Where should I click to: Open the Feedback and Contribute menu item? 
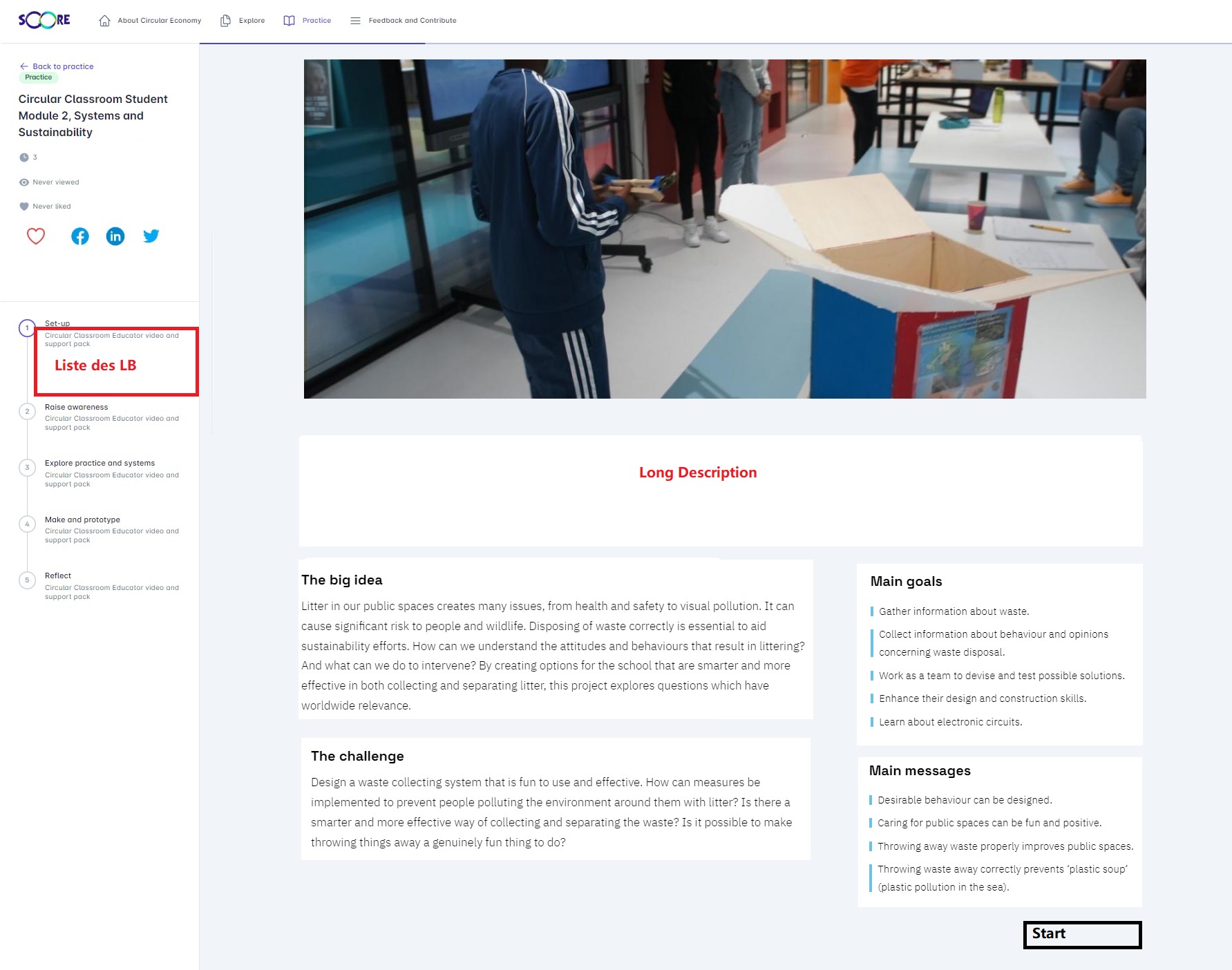(x=412, y=21)
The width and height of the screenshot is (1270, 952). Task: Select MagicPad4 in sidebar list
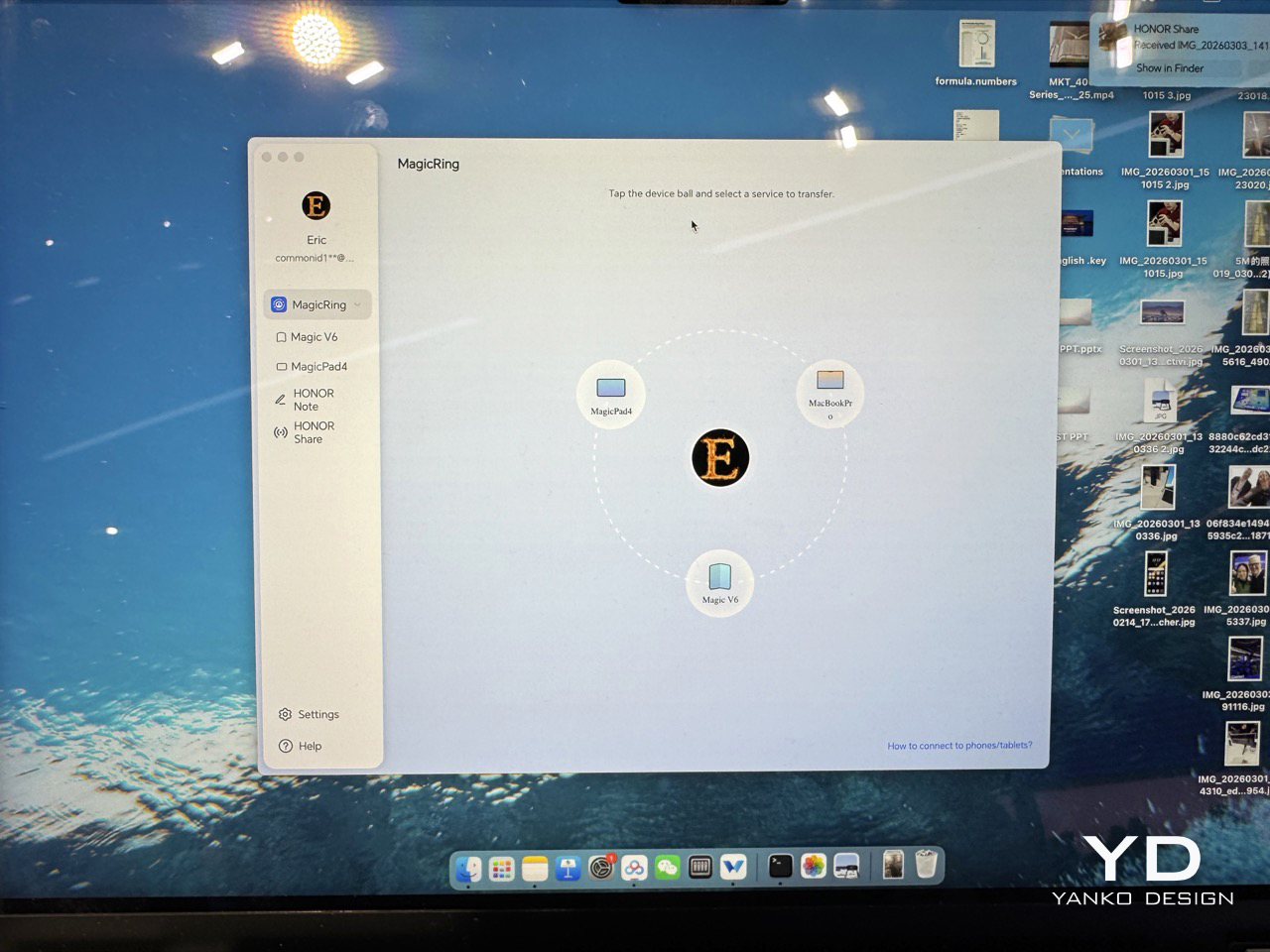318,367
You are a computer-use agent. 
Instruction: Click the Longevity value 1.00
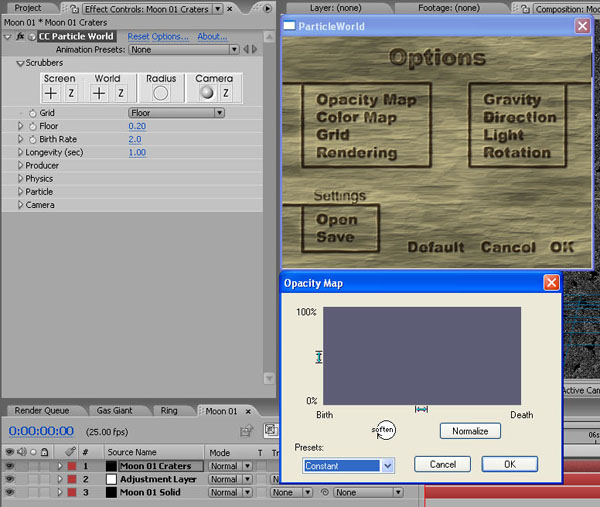point(137,153)
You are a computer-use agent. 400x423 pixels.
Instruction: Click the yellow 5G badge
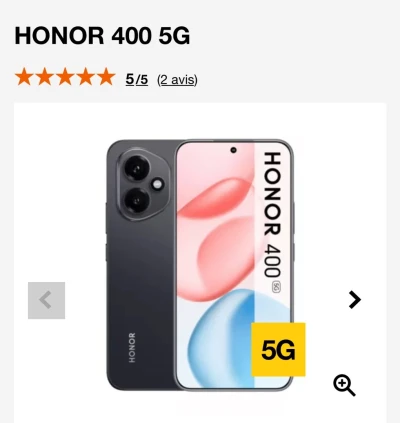point(278,349)
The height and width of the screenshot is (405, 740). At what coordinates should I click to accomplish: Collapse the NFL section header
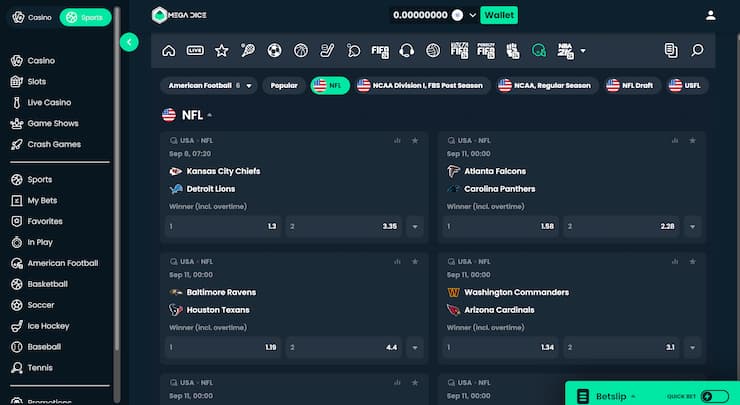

+-------+

Repeat the listing above word for word and leave its images out.

Where should I click to: Open the Feedback and Contribute menu item? 
(x=412, y=21)
The width and height of the screenshot is (1270, 952). Task: Select MagicPad4 in sidebar list
318,367
You are a computer-use agent. 
Instruction: Click the Longevity value 1.00
point(137,153)
You are a computer-use agent. 400x423 pixels.
Instruction: Click the yellow 5G badge
point(278,349)
The height and width of the screenshot is (405, 740). At what coordinates should I click to accomplish: Collapse the NFL section header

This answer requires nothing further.